The moments before Aubreanna Inda lost her pulse were captured on video the Sunday night before last.

The video shows Inda, 26, standing between a crowd of protesters and police in riot gear when she’s hit with a type of flash-bang device in the chest. She staggers before collapsing in the street.

In the seconds before, “we moved back as [police] started to move forward,” Inda said. Next to her, a handful of other protesters started to lower to their knees.

She was hit in the eyes with a painful spray.

“And then all of the sudden the grenades started going off,” she said.

Seattle police have described the use of “less-lethal” tools to disperse protest crowds, but flash-bang devices have been reported to have seriously hurt and even killed people over the past two decades. In Inda’s case, a doctor who treated her attested in her medical records that Inda had a “high probability of imminent or life-threatening deterioration” because of her injuries.

On the night of Sunday, June 7, police reported that they used pepper spray and blast balls, a variety of flash-bang device, in an attempt to push back the crowd at 11th Avenue and Pine Street in Capitol Hill. Police said some in the crowd had thrown rocks, bottles and incendiary devices at officers.


Police also used tear gas on protesters that night, despite a ban that went into effect two days earlier. The ban contained a loophole, however: SWAT could use tear gas if police determined there was a “life safety” issue. In a Monday news conference, chief Carmen Best said rocks, lasers and the presence of a man with a gun in the area contributed to the decision.

Five days later, on Friday afternoon, a federal judge temporarily barred Seattle police from using pepper spray, tear gas, blast balls, flash-bangs or other projectiles against protesters, finding “that on some occasions the SPD has in fact used less-lethal weapons disproportionately and without provocation.”

Inda provided a declaration in the case, filed by Black Lives Matter Seattle — King County against the police and city.
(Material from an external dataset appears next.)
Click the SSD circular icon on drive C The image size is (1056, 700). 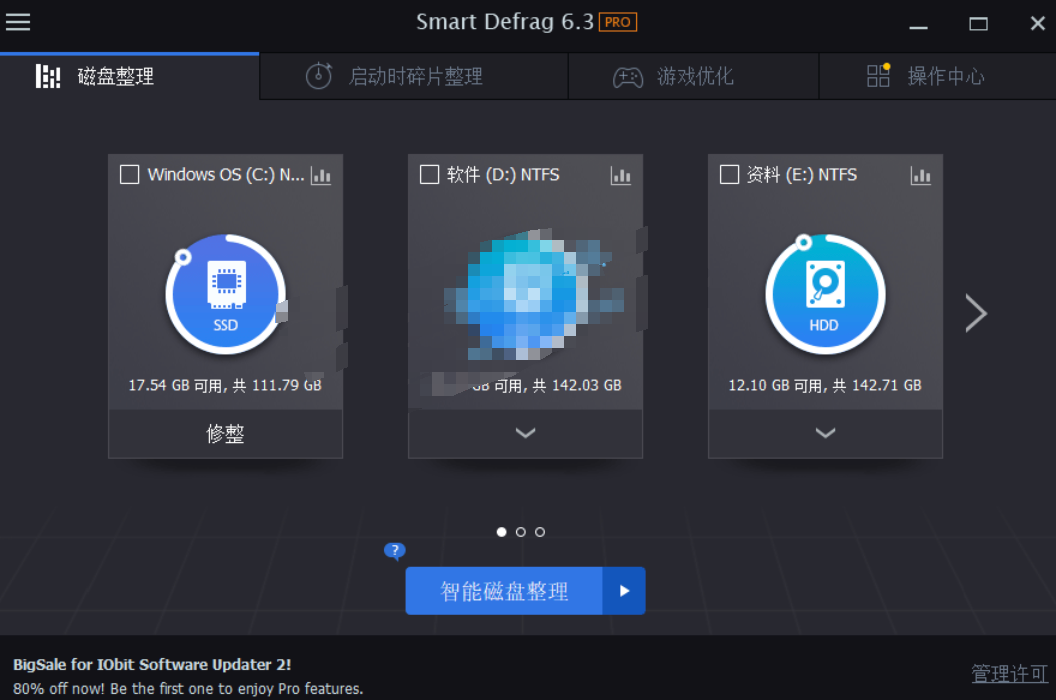tap(225, 293)
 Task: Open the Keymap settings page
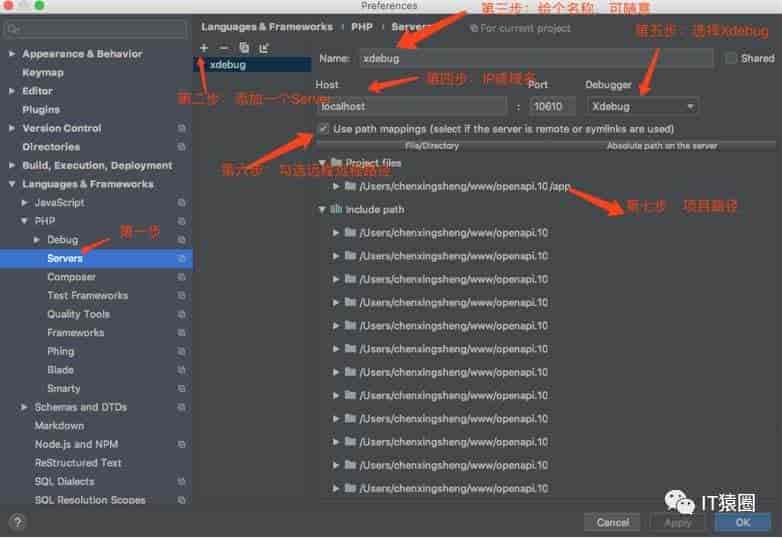(x=43, y=73)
“[A doctor] told me that I went into cardiac arrest on the street and that if the volunteer medics had not provided on-site chest compressions, I might have died,” her declaration read. “I also went into cardiac arrest at the hospital two additional times, for a total of three times that night. In other words, I ‘died’ three times that night.”

While police have said that crowd-control grenades such as blast balls and flash-bangs are not intended to hurt protesters, use of them has maimed and killed people over the years. In 2016 the city’s Community Police Commission recommended that the department suspend its use of crowd-control grenades until they could be further studied, but Seattle police continued to use them.
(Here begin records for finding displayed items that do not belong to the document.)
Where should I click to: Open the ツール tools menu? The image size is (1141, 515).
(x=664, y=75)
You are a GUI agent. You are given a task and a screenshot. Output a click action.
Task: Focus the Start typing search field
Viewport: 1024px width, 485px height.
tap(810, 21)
“I remember coming in and out of whatever was going on with me,” Inda said, recalling the moments after she was hit. “I know that one of the medics was performing CPR, and they told me they were unable to get an ambulance to come out to us.”


A friend drove her to the hospital, where a code blue was called for cardiac or respiratory arrest. Health care workers intubated her.

The Office of Police Accountability (OPA) is investigating a complaint related to Inda’s injuries. According to Inda, one of the protest medics who treated her in the field reported that police threw flash-bangs at the area where medics were treating her.

Seattle police did not respond to requests for comment about Inda’s case over the weekend. A spokesperson from the Mayor’s Office said in a statement that Mayor Jenny Durkan believed the court, in issuing its temporary ban, “struck the right balance to protect the fundamental Constitutional right to exercise protest, with the need to ensure public safety.”

Earlier in the month, Durkan met with OPA and the Office of Inspector General (IG) “to confirm the accountability partners were reviewing SPD’s actions and to ensure they had resources they needed to do so,” the Mayor’s Office said. “In addition, Mayor Durkan requested a review of SPD’s Court approved crowd management policies.”

The mayor also asked several oversight bodies “to determine what innovative techniques, or combination of techniques, can provide a greater ability to de-escalate situations that occur with mass protests, so that the use of force can be greatly minimized and avoided.”

Inda left the hospital Tuesday. Doctors told her to be careful – they didn’t want her to get another blow to the chest. She’s still reeling: Her chest is in pain, she has vertigo and feels like she can’t breathe well.

But Inda, a criminal-justice student at Shoreline Community College, says she’s going to continue to show up to protests as she’s able. Days after she was hospitalized, she was back out in the streets around 11th and Pine, which had been transformed into the Capitol Hill Organized Protest, or CHOP, after police withdrew from the East Precinct.

“They can stop my heart from beating once, but it’s not going to stop for this cause at all,” Inda said.